* [Texte à analyser]:
########

Un petit peu déçu. Moretti dit dans les Cahiers "on a peut-être trop parlé, je ne sais plus pour ma part quoi penser et je me contente d'écouter", mais cette position, si on la comprend politiquement était pourtant présente dès le début chez lui, dès "Je Suis un Autarcique" ("Je me suis trompé d'Idéologie") et surtout "la Cosa" (superbe documentaire, l'équivalent de "Reprise" ou du film de William Klein sur mai 68 pour parler de 1989, mais déjà le rapport au communisme est pensé en terme de deuil). Elle n'est neuve que si on l'extrapole de la sphère politique vers la vie privée, auquel cas c'est la vie familiale qui a été contaminée par le désespoir de la vie politique et non l'inverse.

########

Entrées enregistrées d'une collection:
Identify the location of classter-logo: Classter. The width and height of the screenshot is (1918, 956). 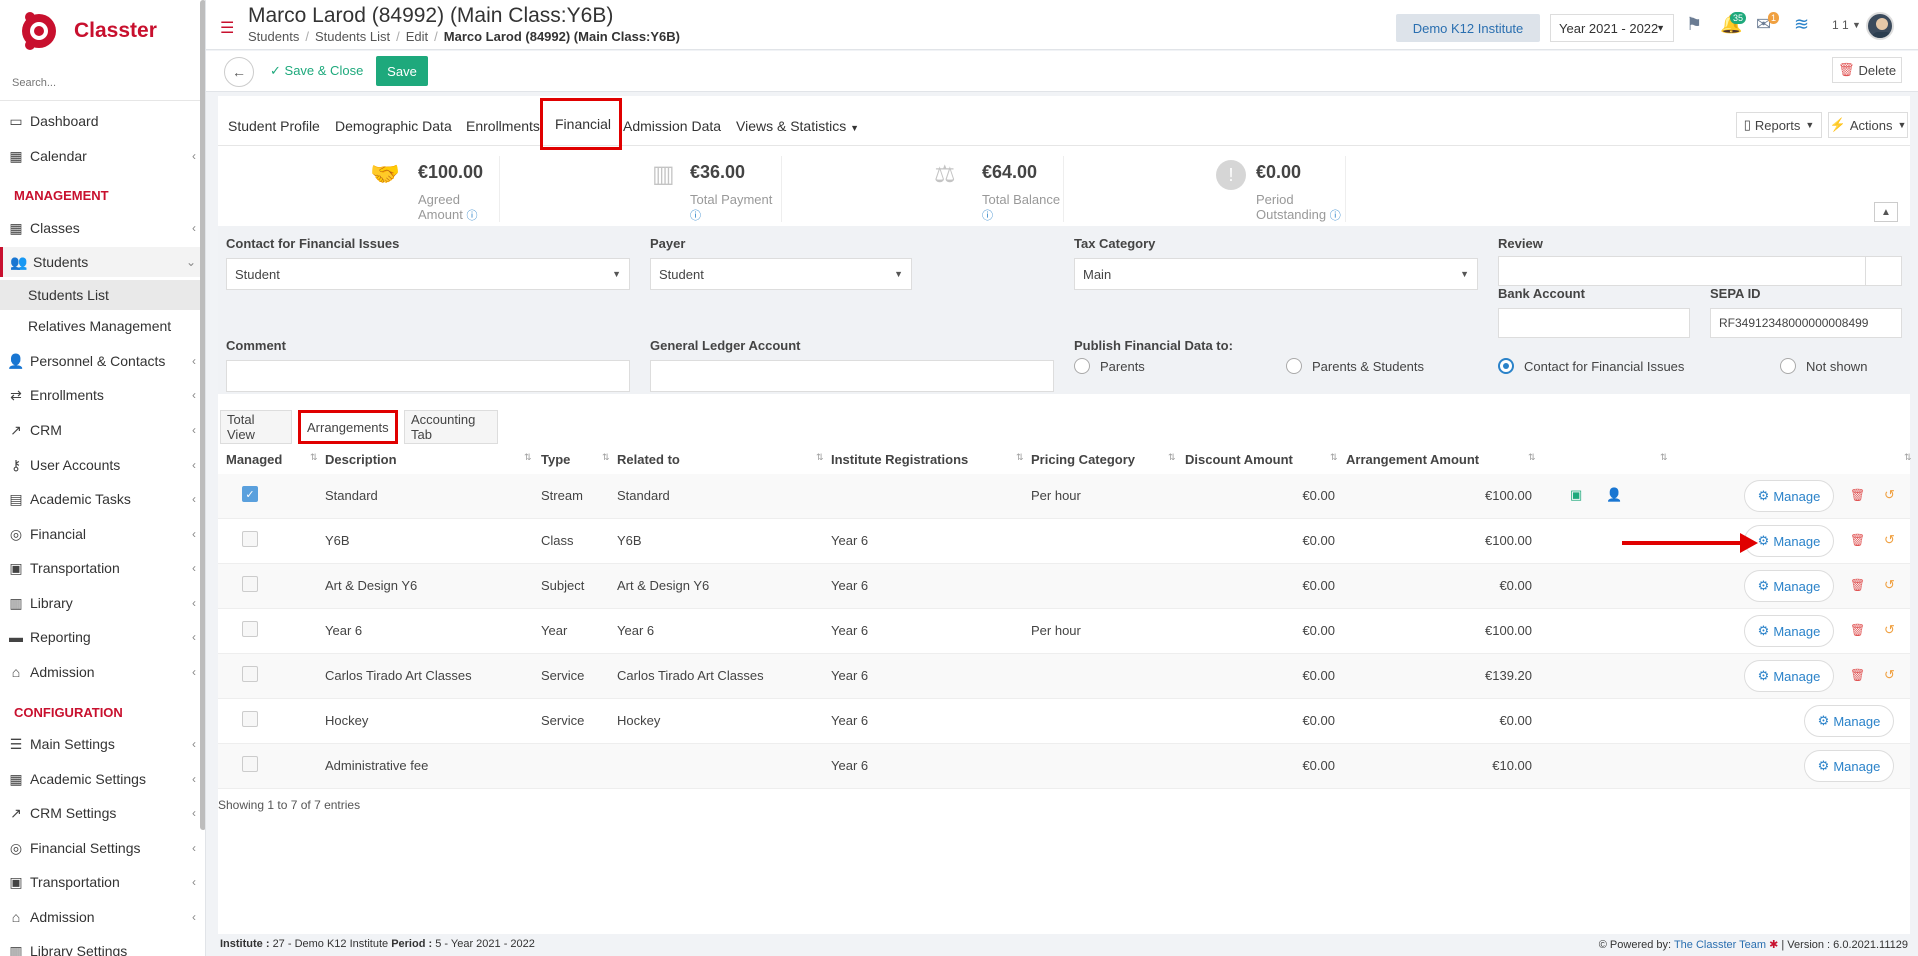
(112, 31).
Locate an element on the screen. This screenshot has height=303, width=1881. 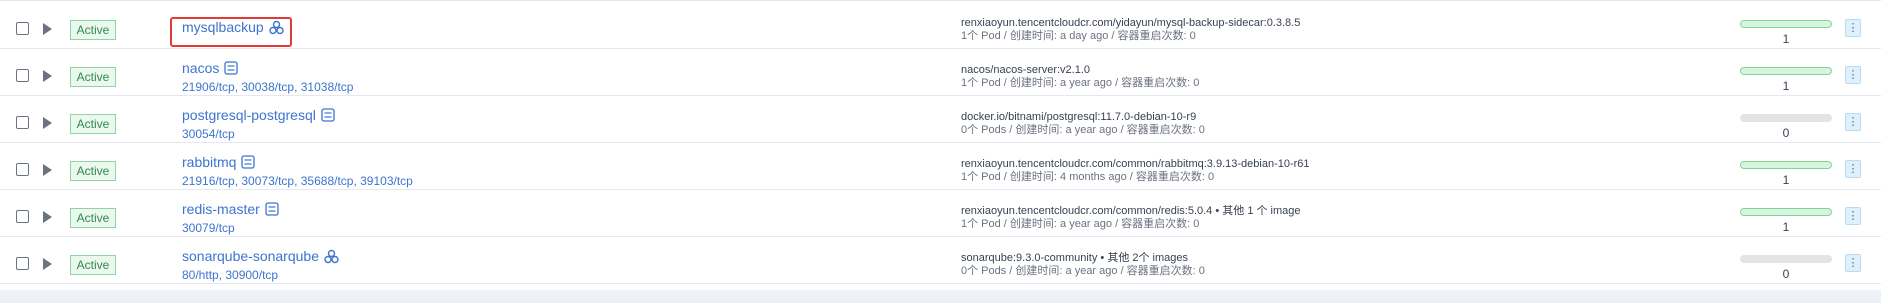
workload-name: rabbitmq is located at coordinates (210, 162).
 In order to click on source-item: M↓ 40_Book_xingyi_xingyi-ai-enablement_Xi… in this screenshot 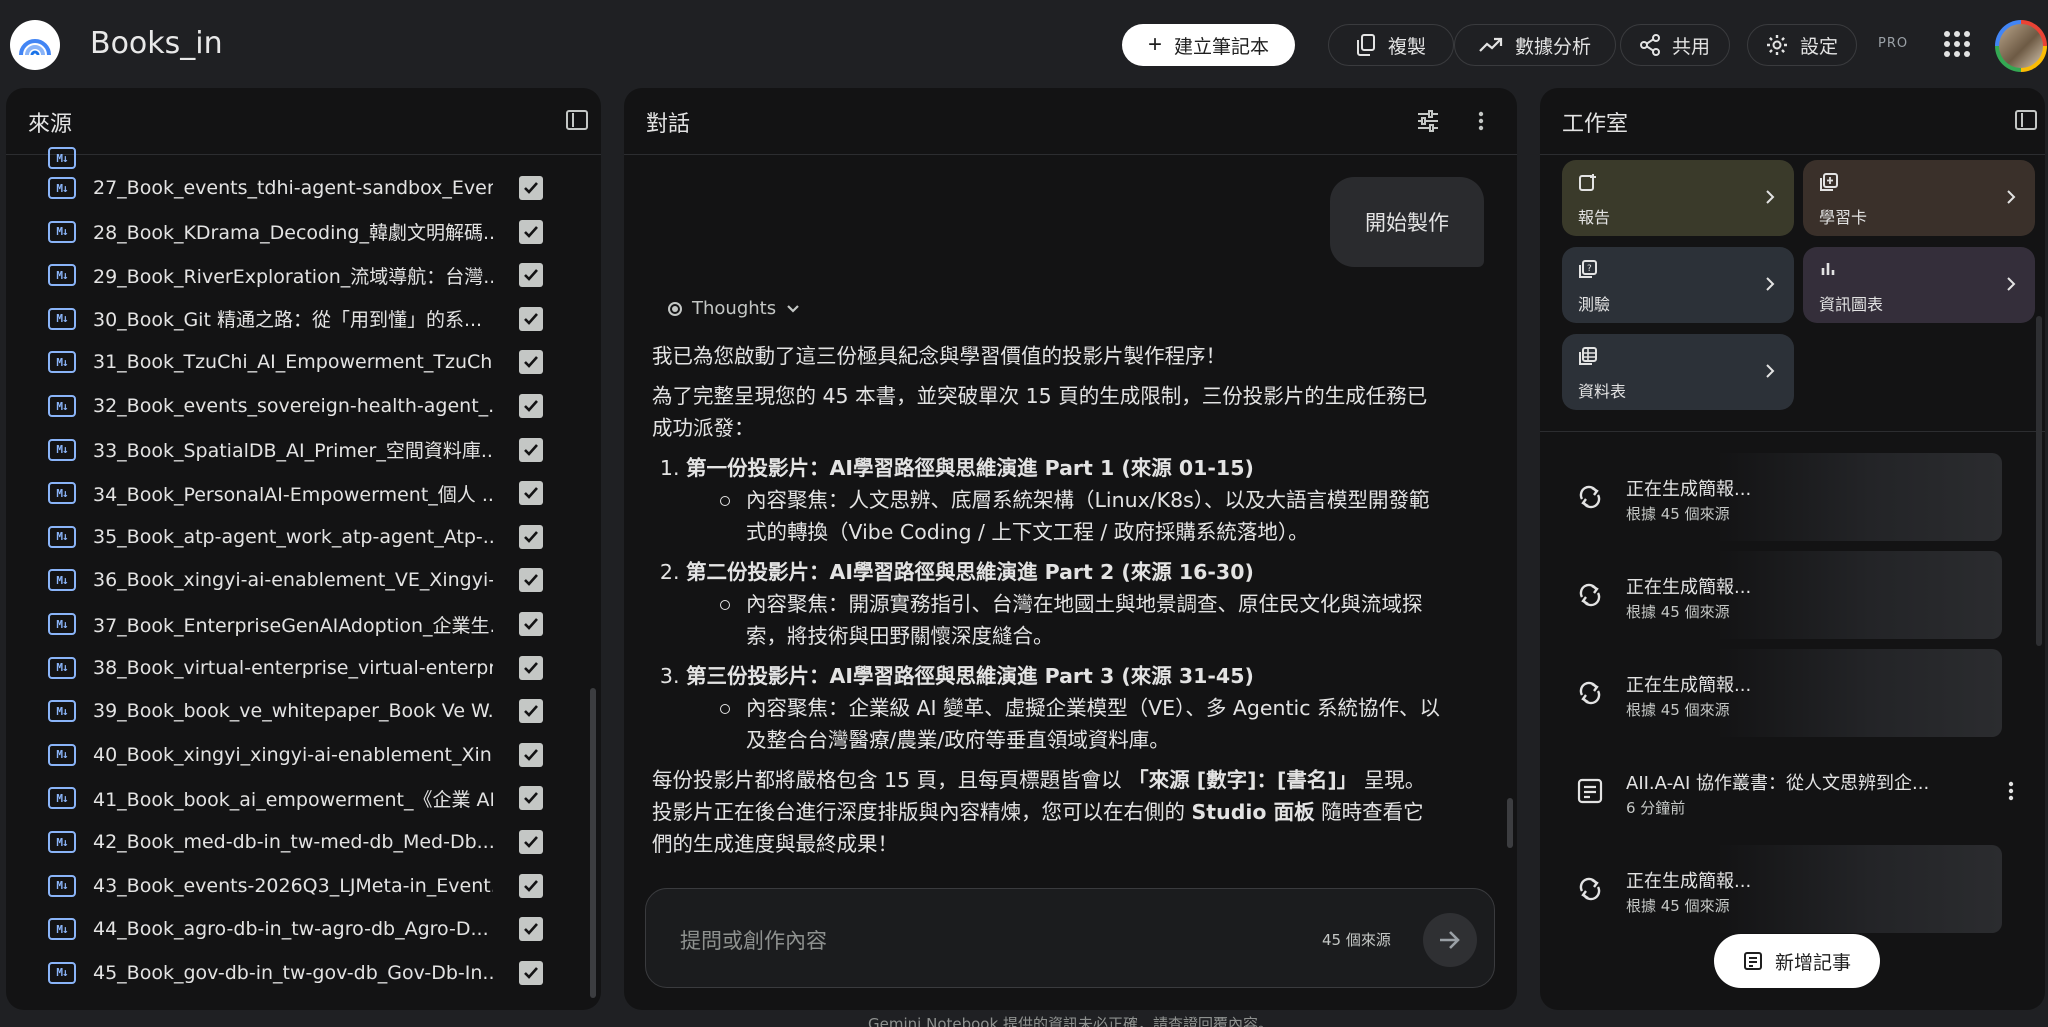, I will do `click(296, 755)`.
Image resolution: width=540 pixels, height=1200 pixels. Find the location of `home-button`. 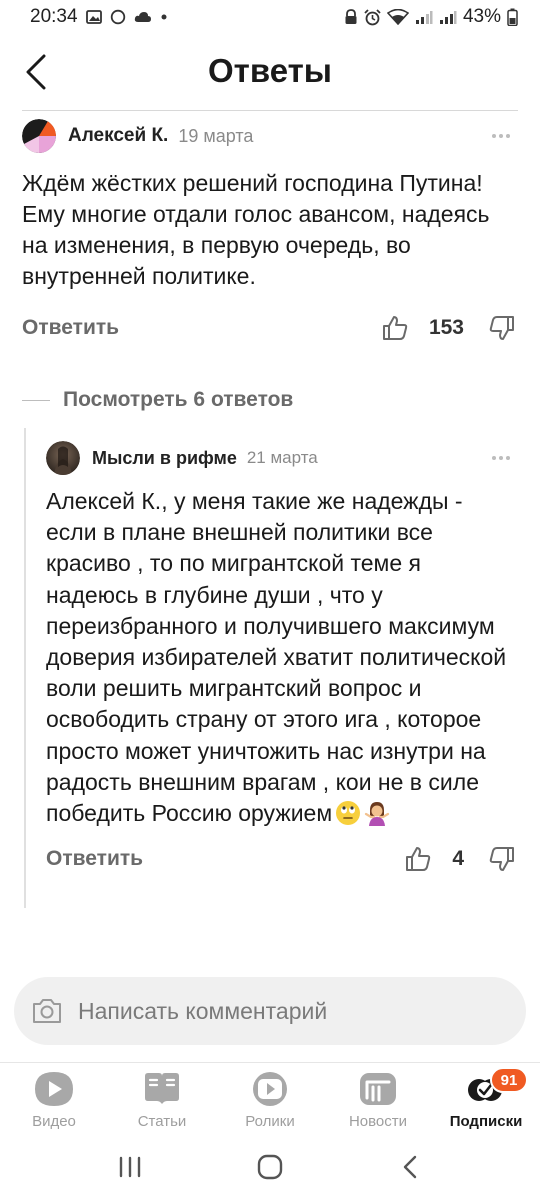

########

* [Consignes]:
• A. Citez mot pour mot le passage du texte sur Moretti compris entre « Un petit peu » et « et non l'inverse. », ces deux bornes incluses.
• B. Dans le texte sur Moretti, quel film de Moretti est qualifié de superbe documentaire ?
• C. Ces affirmations concordent-elles avec le texte sur Moretti ? Répondez par oui ou non pour chacune, en citant les mots décisifs du texte.
(i) Moretti dit dans les Cahiers qu'il se contente d'écouter.
(ii) C'est la vie politique qui a été contaminée par le désespoir de la vie familiale.
(iii) Dans « la Cosa », le rapport au communisme est pensé en termes de deuil.
Ces lignes n'ont aucun rôle à jouer ici.

* [Corrigé]:
• A.
Un petit peu déçu. Moretti dit dans les Cahiers "on a peut-être trop parlé, je ne sais plus pour ma part quoi penser et je me contente d'écouter", mais cette position, si on la comprend politiquement était pourtant présente dès le début chez lui, dès "Je Suis un Autarcique" ("Je me suis trompé d'Idéologie") et surtout "la Cosa" (superbe documentaire, l'équivalent de "Reprise" ou du film de William Klein sur mai 68 pour parler de 1989, mais déjà le rapport au communisme est pensé en terme de deuil). Elle n'est neuve que si on l'extrapole de la sphère politique vers la vie privée, auquel cas c'est la vie familiale qui a été contaminée par le désespoir de la vie politique et non l'inverse.

• B. « la Cosa »

• C.
(i) Oui : « je me contente d'écouter »
(ii) Non : « c'est la vie familiale qui a été contaminée par le désespoir de la vie politique et non l'inverse »
(iii) Oui : « déjà le rapport au communisme est pensé en terme de deuil »